Hungary's leader: EU and Soros seek to "Muslimize" Europe
Prime Minister Viktor Orban said during a visit to Romania that Hungary's border fences, supported by other Central European countries, will block the EU-Soros effort to increase Muslim migration into Europe.
While Hungary opposed taking in migrants "who could change the country's cultural identity," Orban said under his leadership, Hungary would remain a place where "Western European Christians will always be able to find security."
"In the upcoming campaign, first of all we have to confront external powers," Orban said at a cultural festival in Baile Tusnad, Romania. "We have to stand our ground against the Soros mafia network and the Brussels bureaucrats. And, during the next nine months, we will have to fight against the media they operate."
Soros has become a key target of Orban and his government.

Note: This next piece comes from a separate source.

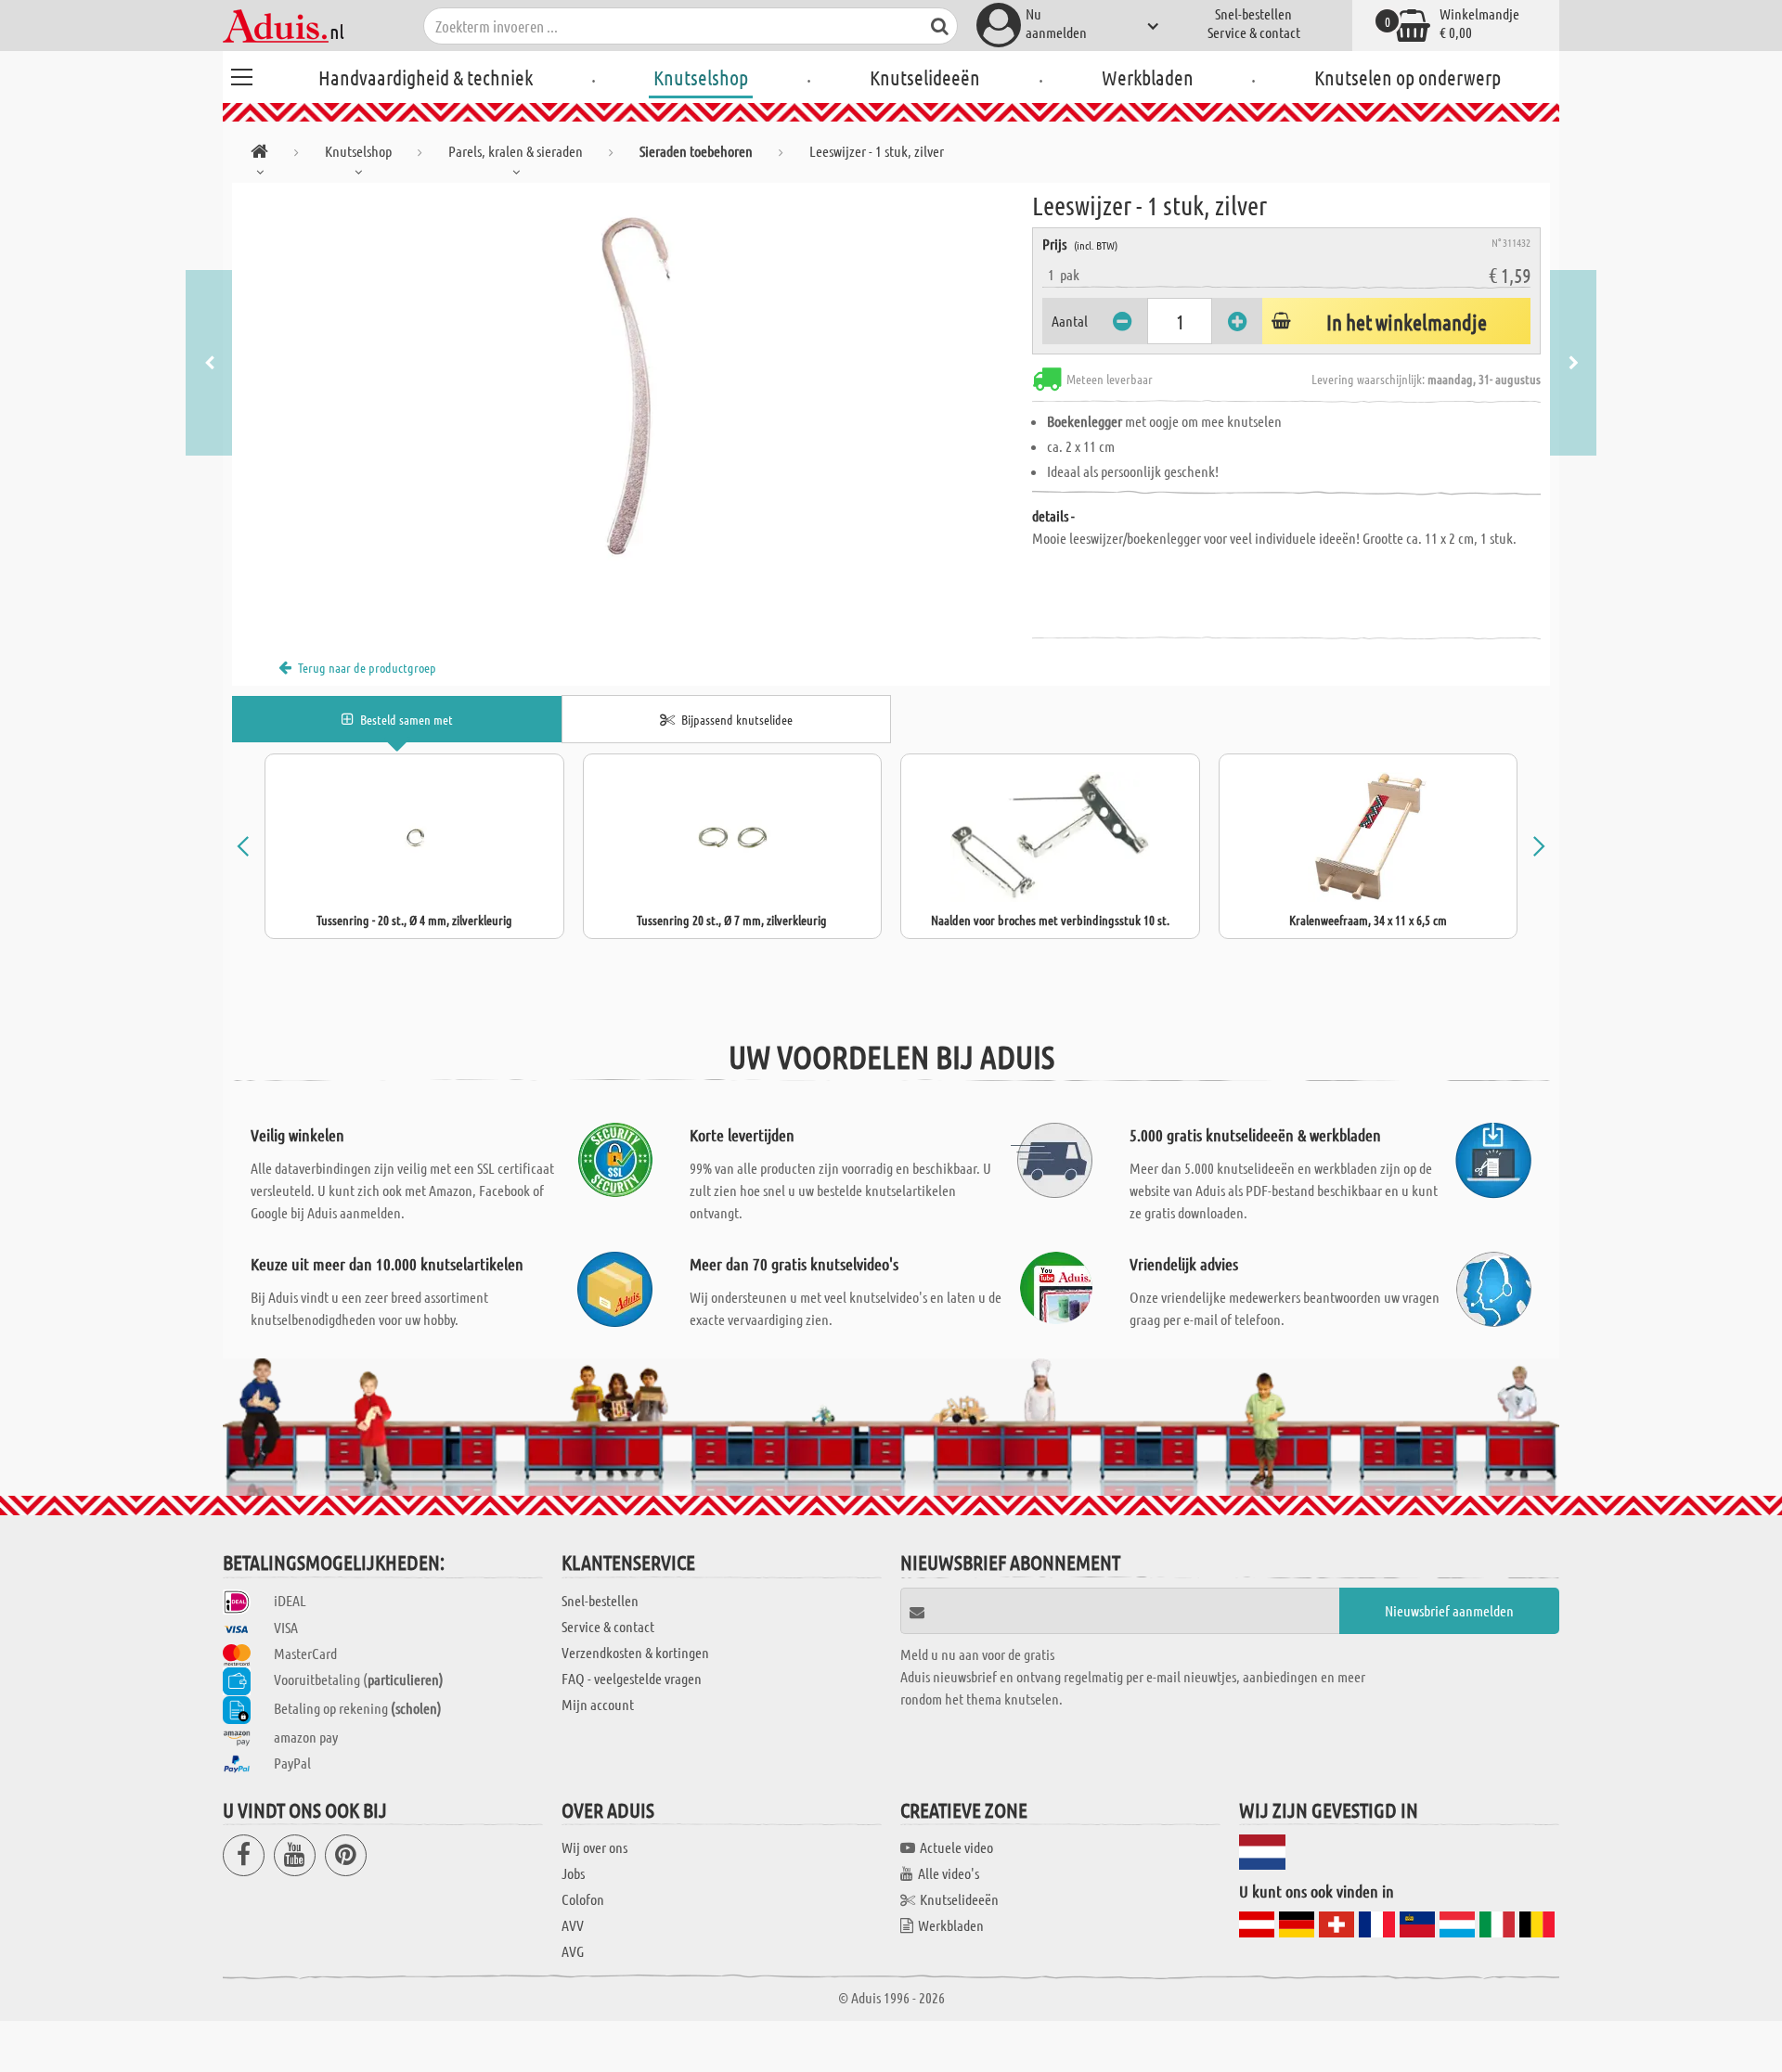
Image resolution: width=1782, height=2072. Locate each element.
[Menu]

Orban reiterated his charge that Soros-funded NGOs want to weaken Hungary's security with their advocacy for asylum-seekers and said Hungary had managed to stop the "migrant invasion" with razor-wire fences on its borders with Serbia and Croatia.
A recently ended anti-Soros billboard and poster campaign in Hungary has been criticized by Jewish groups for its anti-Semitic overtones.
In the speech broadcast by Hungarian state media, Orban repeated his claim that the EU leadership was encroaching on member states' rights and trying to apply policies, such as increased immigration, which he said were opposed by most Europeans.
Orban said Poland, which is under pressure from the EU because of attempts to put its Supreme Court under political control, had replaced Hungary as the target of the EU's "chief inquisitor," whom he identified as European Commission Vice-President Frans Timmermans.
"The main target of the inquisition, the example of national governance to be weakened, destroyed and broken is Poland," Orban said, vowing to defend the Polish government. "Hungary will use every legal possibility in the European Union to be in solidarity with the Poles."
Asked about choosing between U.S. President Donald Trump and Russian President Vladimir Putin, Orban answered with a joke about a Pole being asked in the communist era to choose between Hitler and Stalin.
"He answered that he chooses Marlene Dietrich," Orban said with a laugh. "What I want to say with this is that you can't give a good answer to a bad question."
Orban first expressed his support for Trump a year ago, while Putin has visited Hungary twice in two years. Hungary is expanding its energy ties with Moscow, including Russia's construction of new reactors at Hungary's only nuclear power plant.